# Dog and Kitten not working :(



## GoldenSail (Dec 30, 2008)

Today I am devastated. Last weekend I adopted a little black kitten from the humane society with the hope that he and Scout would become companions. From the day he came home the dog was anxious. He was in a separate room and you could not pry her away from the door with all the cookies in the world. I didn't introduce them right away and they were never alone together--Scout was always on a leash. Last night he was on the couch and jumped off to play with a toy and she grabbed him and shook him before I could react. 

I immediately rushed the little guy to the emergency vet where we stayed until past midnight. He's only two pounds--smaller than some of the dog's toys. I went through hell feeling like that little guy might die, but thankfully he is ok. No broken bones, one small cut, a staple, antibiotics, and pain killers and we came home.

But now I wonder where to go from here. Vet says kittens are pretty resilient and he is probably already over it. I am not sure now if this could ever work. Has anyone else out there had to deal with this? Did it ever work itself out?


----------



## Jige (Mar 17, 2011)

____________________

**Short exercise**
Please extend the forum thread above about the dog and the kitten, starting from where it stops.

**Supplied records**
____________________

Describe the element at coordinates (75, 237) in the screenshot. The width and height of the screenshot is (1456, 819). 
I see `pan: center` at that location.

____________________

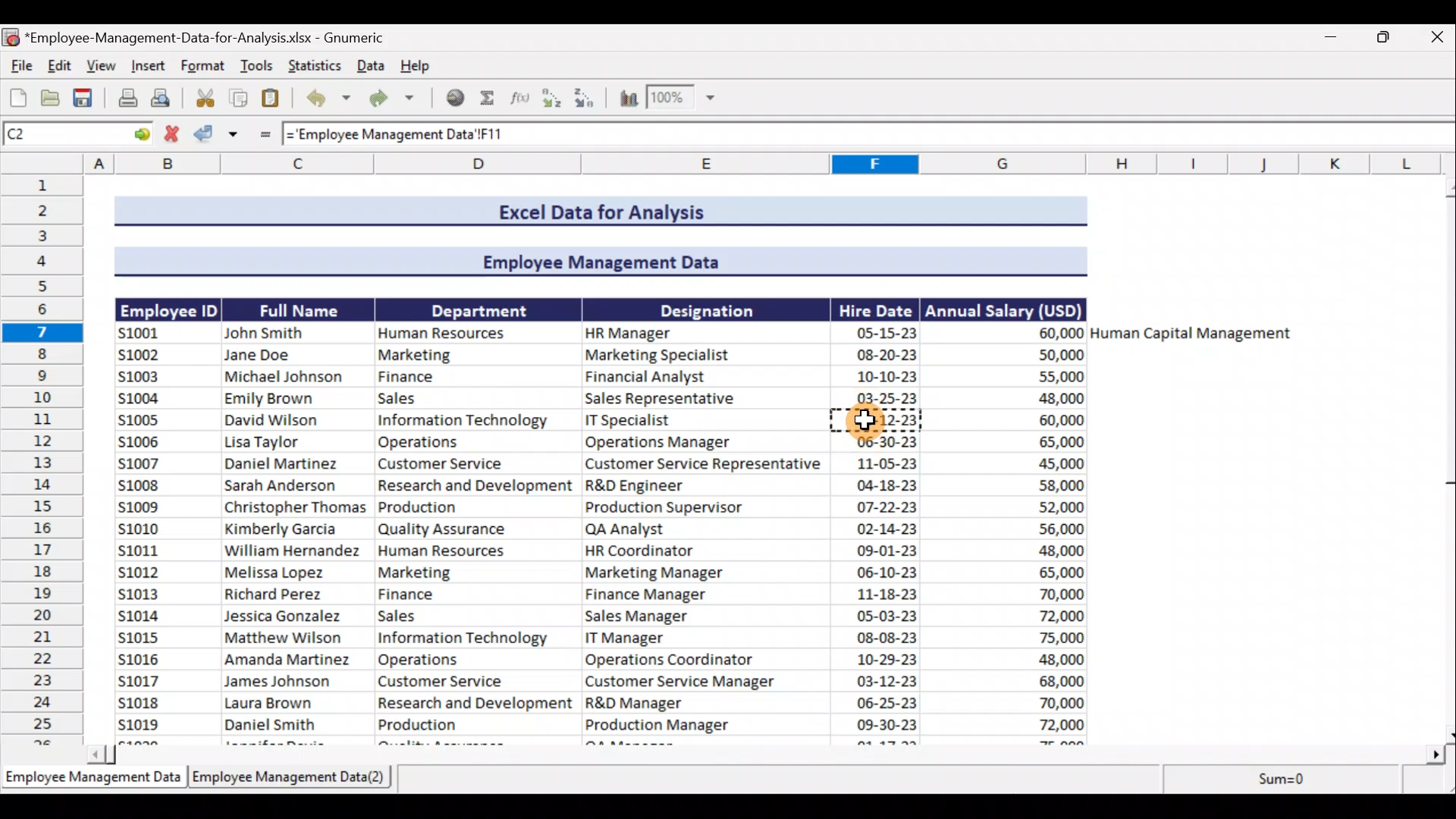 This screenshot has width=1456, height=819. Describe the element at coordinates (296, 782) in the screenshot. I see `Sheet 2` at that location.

____________________

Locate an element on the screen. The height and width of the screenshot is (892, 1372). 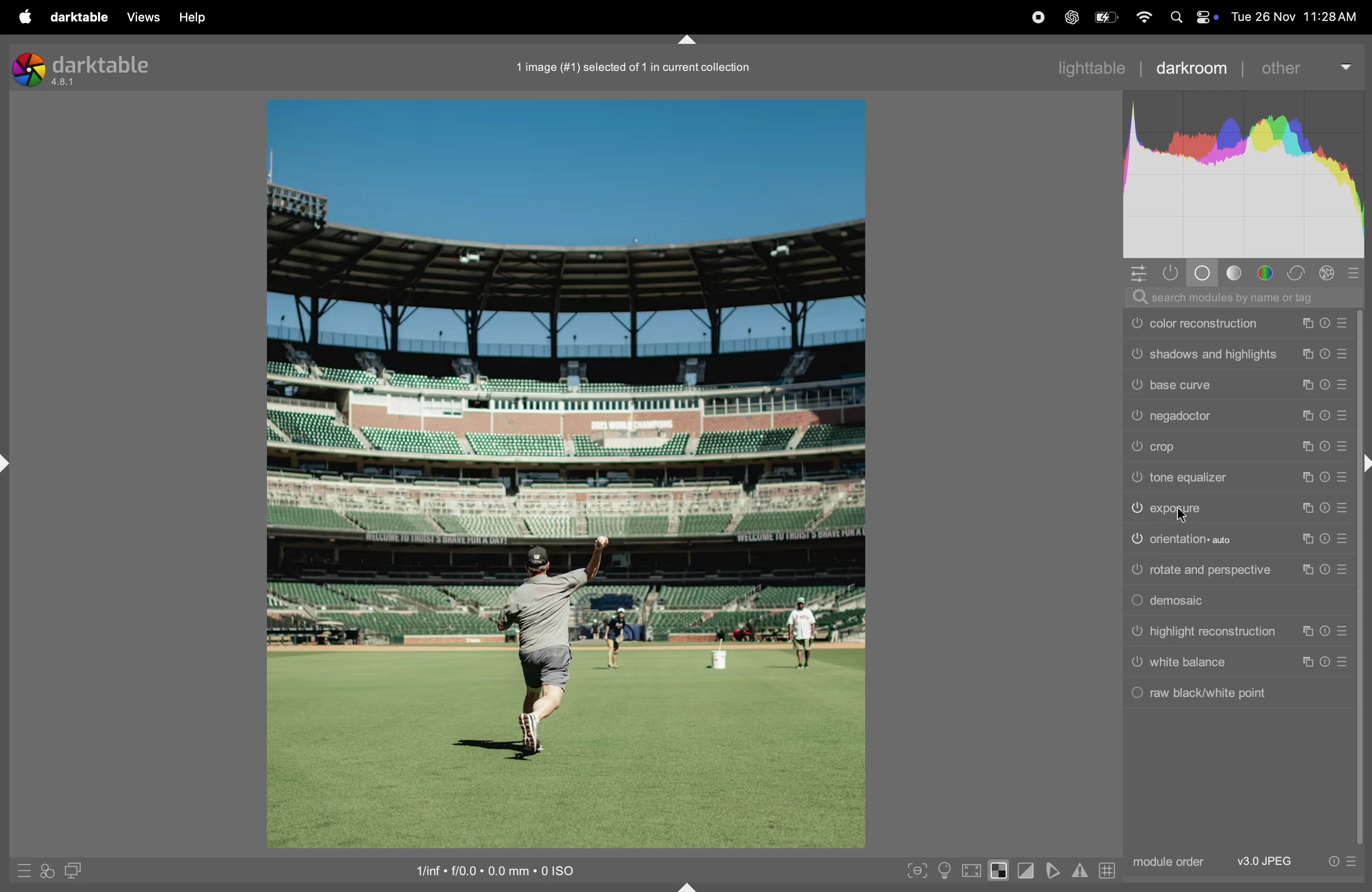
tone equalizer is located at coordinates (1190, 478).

____________________

**Reply**
Yep been down that path before with pit bulls and there high prey drive. You need to work on leave it. When ever Scouts walks past the kitten praise him up good not to get him rowdy but tell him good boy. When Scouts looks at the kitten it is " No leave It". It will take some time but all of my dogs leave the cats alone. I have 6 dogs and 5 cats here that all live together peacefully.


----------



## fostermom (Sep 6, 2007)

It may work out eventually. I had a very high prey drive corgi mix who killed anything she could catch in the yard. When I brought home a small kitten, she wanted to eat it. She would shake and whine while trying to get to the kitten. I put a muzzle on her every single and took her into the bedroom where the kitten was. It took a full year for me to finally let the kitten out of the bedroom (she wasn't really a kitten anymore at this point). I personally would never want to have to go through that again.

There was a person who used to post here who adopted a black lab that had been a foster and he had high prey drive. She was able to train him to leave her cats alone. 

My worry would be that there's always a chance that the dog could go after the cat, though my corgi mix never did.


----------



## GoldenSail (Dec 30, 2008)

It breaks my heart but I decided to rehome the kitten. I did have people tell me it could work--but is it fair to the kitten? I do not want a repeat incident. Guess my dog has too much prey drive. Next time I get a dog if I want a cat I will look at getting them both together young.


----------



## Megora (Jun 7, 2010)

I have no personal experience with this, but was going to suggest borrowing an adult cat, experienced with pushy dogs, from a friend, to put the fear of cat into Scout. Or adopt an adult cat.

Our Lu was a barn cat failure because he had no fear of dogs or horses. So he would get under hoof and flop to show his belly to the owner's cat-eating shepherds.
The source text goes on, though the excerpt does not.